Welcome to Columbia Magazine  
 



































 
Tom Chaney: No. R774: Revenge and Apple Fritters

Of Writers and Their Books: R774: Revenge and Apple Fritters, a review of Robert B. Parker's In Cold Service which first appeared 5 August 2007.
The next earlier Tom Chaney column : Tom Chaney - R773: The Blue Hen's Chicks

By Tom Chaney

Revenge and Apple Fritters

More than thirty Spenser novels and Robert B. Parker still delights.

Cold Service [Putnam, 2005] is not the best of Parker, but it will certainly do until his next appears on the used book shelf.



For those not familiar with Spenser, he is the 20th Century equivalent of the white-hatted gunslinger of the old West with a metropolitan Boston twist.

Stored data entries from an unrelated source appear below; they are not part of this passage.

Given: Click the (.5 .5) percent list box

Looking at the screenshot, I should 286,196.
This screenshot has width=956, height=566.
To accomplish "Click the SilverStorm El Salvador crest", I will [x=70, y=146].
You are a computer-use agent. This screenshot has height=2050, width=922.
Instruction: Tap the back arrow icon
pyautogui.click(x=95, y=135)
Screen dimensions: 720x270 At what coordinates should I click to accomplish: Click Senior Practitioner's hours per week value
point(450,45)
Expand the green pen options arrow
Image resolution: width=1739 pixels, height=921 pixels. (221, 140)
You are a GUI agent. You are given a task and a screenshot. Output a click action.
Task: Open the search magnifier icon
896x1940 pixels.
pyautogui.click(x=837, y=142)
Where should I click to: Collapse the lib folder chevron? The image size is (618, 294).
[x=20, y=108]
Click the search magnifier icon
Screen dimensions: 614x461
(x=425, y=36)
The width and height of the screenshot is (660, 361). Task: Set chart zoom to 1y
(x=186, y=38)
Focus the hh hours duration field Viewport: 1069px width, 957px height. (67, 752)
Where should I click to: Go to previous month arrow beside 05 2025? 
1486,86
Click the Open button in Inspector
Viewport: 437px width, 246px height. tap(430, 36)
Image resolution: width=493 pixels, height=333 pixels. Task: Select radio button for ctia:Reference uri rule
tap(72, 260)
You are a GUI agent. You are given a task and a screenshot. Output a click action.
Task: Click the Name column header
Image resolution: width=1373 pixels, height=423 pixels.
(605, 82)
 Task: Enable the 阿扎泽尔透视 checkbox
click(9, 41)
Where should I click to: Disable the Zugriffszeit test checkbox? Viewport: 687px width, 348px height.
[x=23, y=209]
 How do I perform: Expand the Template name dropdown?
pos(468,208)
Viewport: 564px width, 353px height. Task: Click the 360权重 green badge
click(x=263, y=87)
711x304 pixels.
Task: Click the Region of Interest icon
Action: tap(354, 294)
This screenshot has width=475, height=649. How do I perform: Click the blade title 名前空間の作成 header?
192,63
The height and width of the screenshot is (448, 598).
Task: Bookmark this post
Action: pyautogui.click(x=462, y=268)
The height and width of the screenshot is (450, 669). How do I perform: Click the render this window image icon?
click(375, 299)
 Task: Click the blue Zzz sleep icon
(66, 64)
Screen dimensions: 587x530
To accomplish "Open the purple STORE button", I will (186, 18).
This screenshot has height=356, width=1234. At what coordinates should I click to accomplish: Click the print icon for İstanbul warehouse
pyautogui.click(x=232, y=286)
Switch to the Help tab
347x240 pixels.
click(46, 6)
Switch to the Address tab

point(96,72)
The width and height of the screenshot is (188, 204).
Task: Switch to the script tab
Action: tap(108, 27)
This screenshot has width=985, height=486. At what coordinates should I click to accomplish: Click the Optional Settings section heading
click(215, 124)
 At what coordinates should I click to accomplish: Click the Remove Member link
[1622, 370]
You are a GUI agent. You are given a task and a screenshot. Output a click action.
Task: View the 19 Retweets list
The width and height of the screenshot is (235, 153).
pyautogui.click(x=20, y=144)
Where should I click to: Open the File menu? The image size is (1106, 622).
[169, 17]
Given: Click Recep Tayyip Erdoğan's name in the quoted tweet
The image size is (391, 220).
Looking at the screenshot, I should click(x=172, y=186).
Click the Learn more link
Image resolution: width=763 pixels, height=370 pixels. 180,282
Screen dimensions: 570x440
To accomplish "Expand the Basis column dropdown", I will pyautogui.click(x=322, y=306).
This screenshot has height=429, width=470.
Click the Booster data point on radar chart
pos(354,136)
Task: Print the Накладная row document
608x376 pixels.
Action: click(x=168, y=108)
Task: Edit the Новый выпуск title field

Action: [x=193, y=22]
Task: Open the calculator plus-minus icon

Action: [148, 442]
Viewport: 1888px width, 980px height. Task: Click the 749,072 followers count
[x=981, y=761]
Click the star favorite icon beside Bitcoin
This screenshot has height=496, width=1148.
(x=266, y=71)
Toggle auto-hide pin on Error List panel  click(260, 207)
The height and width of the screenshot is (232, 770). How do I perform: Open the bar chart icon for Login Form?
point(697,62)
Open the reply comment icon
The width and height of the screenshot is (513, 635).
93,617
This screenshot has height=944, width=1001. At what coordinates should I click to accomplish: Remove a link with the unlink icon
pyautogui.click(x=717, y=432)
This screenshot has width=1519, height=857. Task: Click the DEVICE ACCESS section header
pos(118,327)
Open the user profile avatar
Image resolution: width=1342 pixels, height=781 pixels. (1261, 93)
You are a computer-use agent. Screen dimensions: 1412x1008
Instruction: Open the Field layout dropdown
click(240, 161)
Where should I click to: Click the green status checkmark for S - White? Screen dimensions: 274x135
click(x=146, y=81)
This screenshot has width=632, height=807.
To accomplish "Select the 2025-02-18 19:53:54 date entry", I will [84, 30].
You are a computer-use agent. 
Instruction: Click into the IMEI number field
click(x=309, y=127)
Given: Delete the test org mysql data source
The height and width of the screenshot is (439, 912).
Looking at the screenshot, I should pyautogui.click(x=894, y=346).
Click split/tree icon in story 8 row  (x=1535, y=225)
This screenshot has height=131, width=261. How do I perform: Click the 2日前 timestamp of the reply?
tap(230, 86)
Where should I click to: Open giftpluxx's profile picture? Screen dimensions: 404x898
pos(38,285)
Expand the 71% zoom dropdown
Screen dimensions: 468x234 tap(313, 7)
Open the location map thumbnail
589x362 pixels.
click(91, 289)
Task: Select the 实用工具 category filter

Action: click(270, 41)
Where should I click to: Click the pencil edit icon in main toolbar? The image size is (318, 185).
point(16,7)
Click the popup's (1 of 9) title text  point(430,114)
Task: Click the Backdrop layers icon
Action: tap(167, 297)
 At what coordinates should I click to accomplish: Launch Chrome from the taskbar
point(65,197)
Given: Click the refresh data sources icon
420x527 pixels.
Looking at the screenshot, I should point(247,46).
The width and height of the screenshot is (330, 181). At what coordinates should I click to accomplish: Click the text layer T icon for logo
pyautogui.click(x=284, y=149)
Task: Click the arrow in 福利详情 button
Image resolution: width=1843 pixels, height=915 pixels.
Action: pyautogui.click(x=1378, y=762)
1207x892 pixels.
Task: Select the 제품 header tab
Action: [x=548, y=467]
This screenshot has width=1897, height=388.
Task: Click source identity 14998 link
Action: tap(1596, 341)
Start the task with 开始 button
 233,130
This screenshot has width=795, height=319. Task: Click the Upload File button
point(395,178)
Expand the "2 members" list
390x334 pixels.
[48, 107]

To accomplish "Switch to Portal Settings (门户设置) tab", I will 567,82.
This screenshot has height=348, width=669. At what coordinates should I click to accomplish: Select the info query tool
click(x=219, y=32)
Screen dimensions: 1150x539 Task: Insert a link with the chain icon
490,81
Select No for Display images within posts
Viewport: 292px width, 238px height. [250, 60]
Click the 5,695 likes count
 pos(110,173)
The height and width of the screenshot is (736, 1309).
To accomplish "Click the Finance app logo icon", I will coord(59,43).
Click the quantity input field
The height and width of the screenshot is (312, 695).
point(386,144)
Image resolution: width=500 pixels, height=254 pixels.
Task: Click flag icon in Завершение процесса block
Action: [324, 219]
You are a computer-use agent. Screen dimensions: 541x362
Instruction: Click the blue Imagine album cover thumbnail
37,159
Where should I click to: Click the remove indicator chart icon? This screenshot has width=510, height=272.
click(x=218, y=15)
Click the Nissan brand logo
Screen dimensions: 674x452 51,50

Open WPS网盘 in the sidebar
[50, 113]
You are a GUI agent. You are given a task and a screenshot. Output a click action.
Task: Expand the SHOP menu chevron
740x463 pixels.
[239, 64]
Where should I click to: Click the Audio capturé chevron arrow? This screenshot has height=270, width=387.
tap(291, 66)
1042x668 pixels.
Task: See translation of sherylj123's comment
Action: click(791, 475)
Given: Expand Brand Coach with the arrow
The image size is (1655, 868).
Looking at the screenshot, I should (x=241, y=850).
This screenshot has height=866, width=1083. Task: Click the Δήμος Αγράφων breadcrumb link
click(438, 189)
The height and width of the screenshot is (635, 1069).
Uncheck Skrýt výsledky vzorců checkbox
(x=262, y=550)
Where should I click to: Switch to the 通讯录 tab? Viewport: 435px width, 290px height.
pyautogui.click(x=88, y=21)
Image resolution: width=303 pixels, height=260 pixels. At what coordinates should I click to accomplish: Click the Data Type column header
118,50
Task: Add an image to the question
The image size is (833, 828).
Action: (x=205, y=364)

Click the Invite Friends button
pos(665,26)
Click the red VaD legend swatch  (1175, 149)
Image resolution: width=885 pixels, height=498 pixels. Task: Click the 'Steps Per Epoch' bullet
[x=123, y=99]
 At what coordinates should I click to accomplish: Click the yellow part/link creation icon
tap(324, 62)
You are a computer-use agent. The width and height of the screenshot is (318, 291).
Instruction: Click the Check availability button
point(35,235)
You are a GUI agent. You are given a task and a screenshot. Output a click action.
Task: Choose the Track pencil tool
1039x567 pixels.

Punishment of evil doers is swift whether it be Black Bart the train robber or Boots Podolak corrupt mayor of the Boston suburb of Marshport in fee to the Ukrainian mob.

Spenser's friend Hawk, African-American hit man, took three slugs in the back while protecting a client. The client, his wife, and a child are all killed. An infant son survives.

Hawk vows revenge. He and Spenser unravel the skein of connections and eliminate most of the bad guys including the mayor.

It is not the violence that draws me quickly to each new Parker novel so much as character, language, and style. Oh! And recipes.

The language is a brutally honest irony. Susan Silverman, Harvard trained psychiatrist, joined Spenser's world back in 1975 in God Save the Child. Theirs has been an intense and honest relationship with each accepting the other as found. Susan once proposed their sharing living quarters. Spenser demurred, realizing the perils to identity produced by too much proximity.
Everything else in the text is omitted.